It’s been a busy few days in NYCFC-Land…
This week’s media roundup kicks off with an article from the New York Times on the growing appetite for soccer in the U.S and the impact that is having on Major League Soccer.
Ken Belson has penned the piece which focuses on the sheer number of cities vying for Expansion Team slots and the increasing investment in the existing teams from benefactors and sponsors alike.
Featuring contributions from MLS Commissioner Don Garber, it’s a fascinating read which should fill the soccer-loving public with optimism for what’s coming down the pike.
A section of the article reads: “Instead of seeing teams fold or move, the league has investors ready to spend hundreds of millions of dollars on expansion fees and stadium construction.
“The new stadiums, the new sponsors, the new players emerging from the league’s new academy programs ‘empower anyone running a sports league,’ Garber said.”
Moving on, we can’t go any further without finding out how our Hudson River Derby victory over Red Bulls was received in the media.
FourFourTwo’s Graham Parker described it as a watershed moment in the rivalry in his piece entitled: “How NYCFC-Red Bulls lost its innocence and became a proper derby.”
Parker argues: “I got my wish, and New York, arguably, got its first real derby game, as opposed to rivalry game.

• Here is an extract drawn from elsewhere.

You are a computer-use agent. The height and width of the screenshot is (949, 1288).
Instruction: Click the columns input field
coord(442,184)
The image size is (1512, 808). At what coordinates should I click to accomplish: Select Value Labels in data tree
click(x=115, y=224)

“The distinction, perhaps, comes from the fact that a rivalry game can be preordained by a marketer, but only a true derby game checks all the boxes that match the hype.
“A derby game consistently exists as a state of exception: harder tackles; unusual crowd intensity; irrelevance of current form, as a notionally weaker team raises its game; rapid shifts in momentum, etc.

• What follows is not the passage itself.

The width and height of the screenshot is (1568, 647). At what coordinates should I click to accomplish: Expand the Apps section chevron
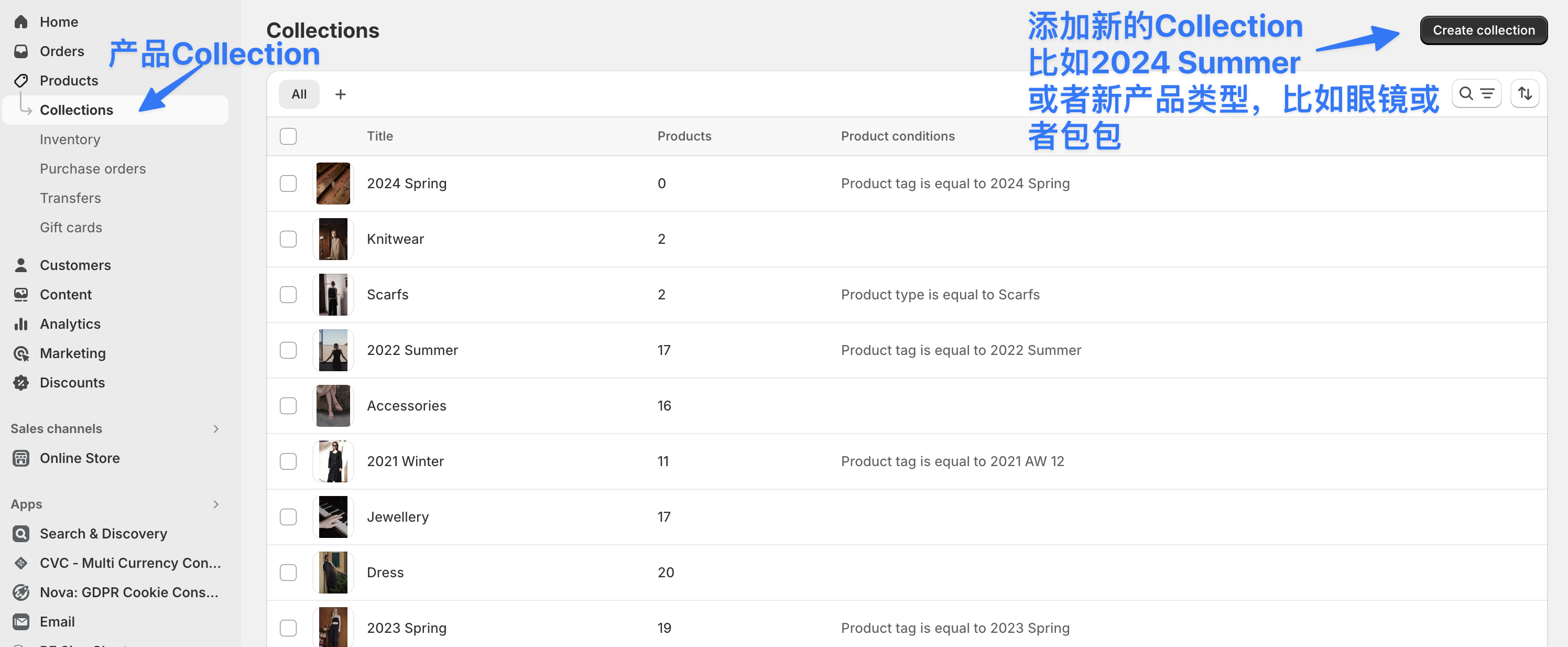pos(215,504)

“Previous editions of this series have had flashes of the above, but there was never a game where either team looked like it could have emerged as a winner.”

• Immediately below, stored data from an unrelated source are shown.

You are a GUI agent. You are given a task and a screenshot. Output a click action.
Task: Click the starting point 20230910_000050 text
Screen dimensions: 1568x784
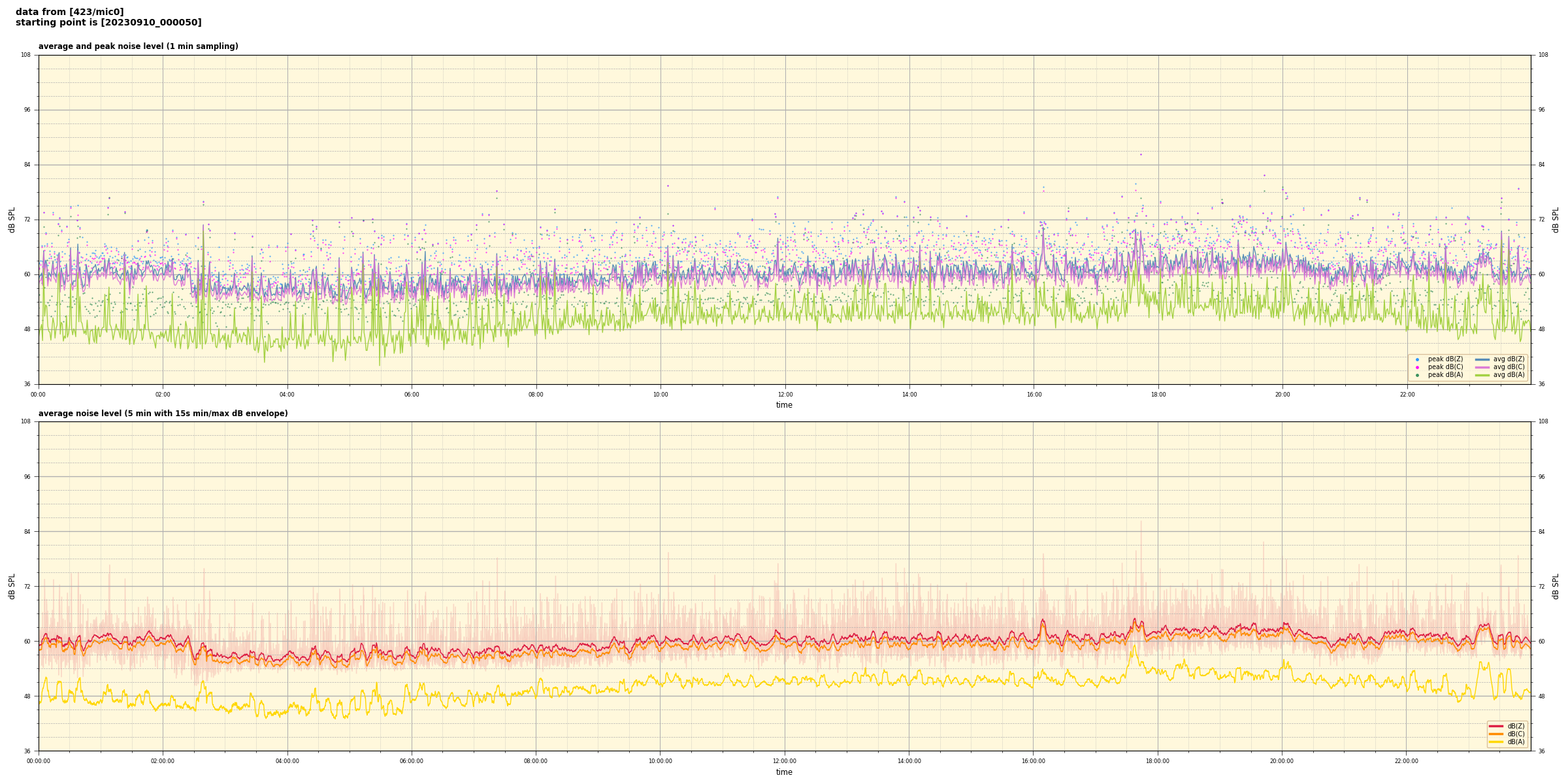(108, 23)
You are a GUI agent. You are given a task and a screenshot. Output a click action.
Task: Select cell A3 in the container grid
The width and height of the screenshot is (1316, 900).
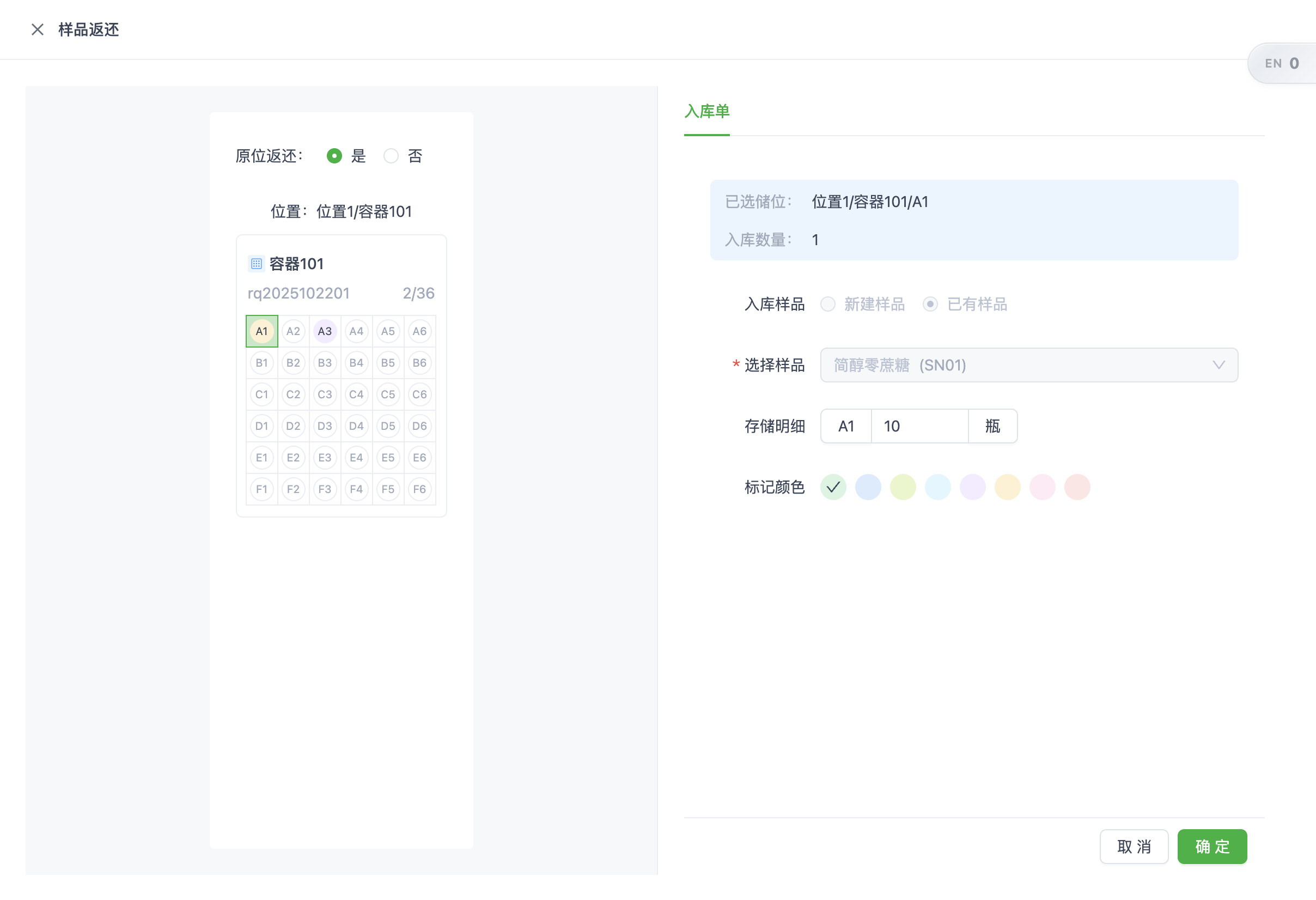(325, 331)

Elsewhere, some recommended listening from the Soccer in the City podcast team Glenn Crooks, Roberto Abramowitz, Tom Kolker and John Rojas who have reflected on our 3-2 win, providing a full tactical breakdown on the game.
Click the link in Glenn’s tweet below to tune in and make sure you hit subscribe to hear their weekly takes on our games.
Finally, the New York Post gave their verdict on the match which focused on the two leading protagonists, David Villa and Bradley Wright-Phillips.
Reporter Mark Cannizzaro scribed: “Perhaps the only surprising element to what Villa, the Spanish superstar, did Sunday was the fact that it was his first career MLS hat trick.
“Villa, who now has 17 goals this season coming off his virtuoso MVP performance in 2016, scored one more goal than the Red Bulls’ underrated star striker Bradley Wright-Phillips.
“At the end of this highly entertaining rivalry match before a spirited sellout crowd of 33,679, the final score was as much David Villa 3, Bradley Wright-Phillips 2 as it was NYCFC 3, Red Bulls 2.”